>> Start Given entries
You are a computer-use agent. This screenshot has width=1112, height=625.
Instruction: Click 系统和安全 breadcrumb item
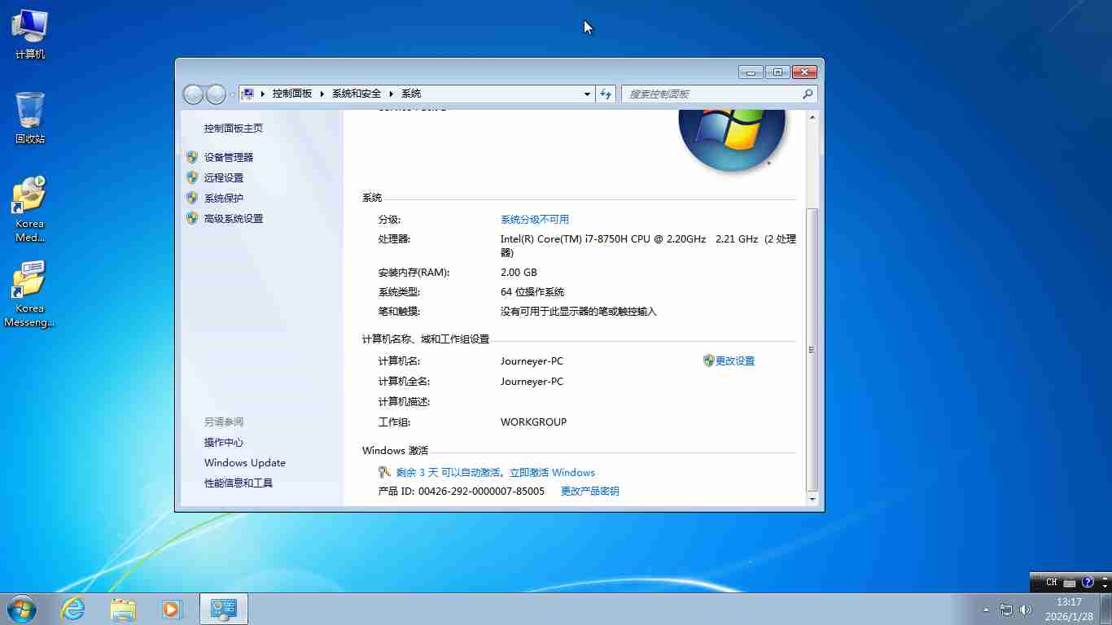357,94
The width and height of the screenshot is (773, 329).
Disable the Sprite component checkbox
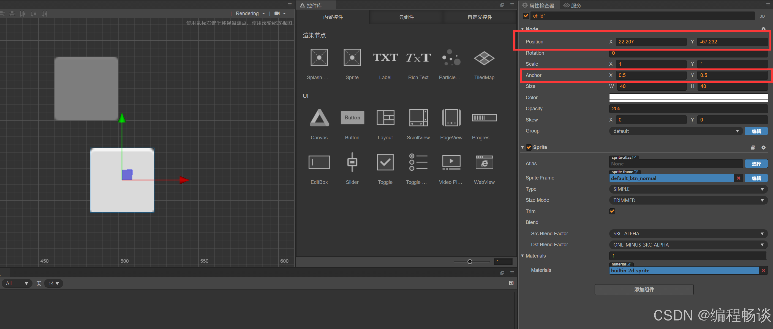point(529,147)
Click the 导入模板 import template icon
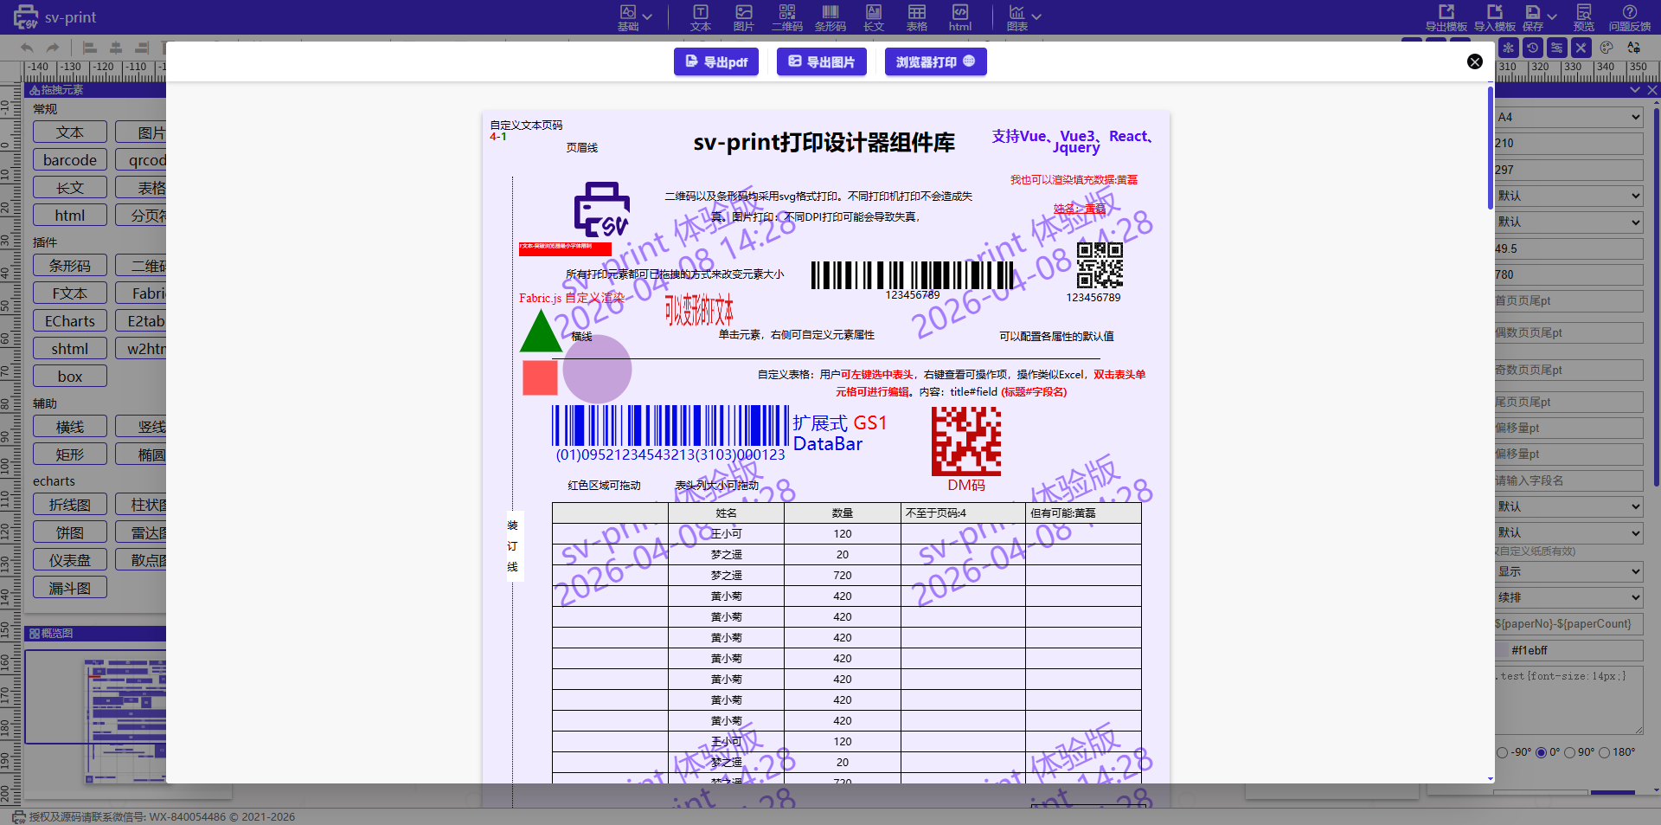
>> End Given entries
Please copy out the lines of every item above word for word, omitting the pictures.

You are a computer-use agent. This screenshot has width=1112, height=625.
Instruction: Click 系统和安全 breadcrumb item
357,94
The width and height of the screenshot is (773, 329).
Disable the Sprite component checkbox
point(529,147)
Click the 导入模板 import template icon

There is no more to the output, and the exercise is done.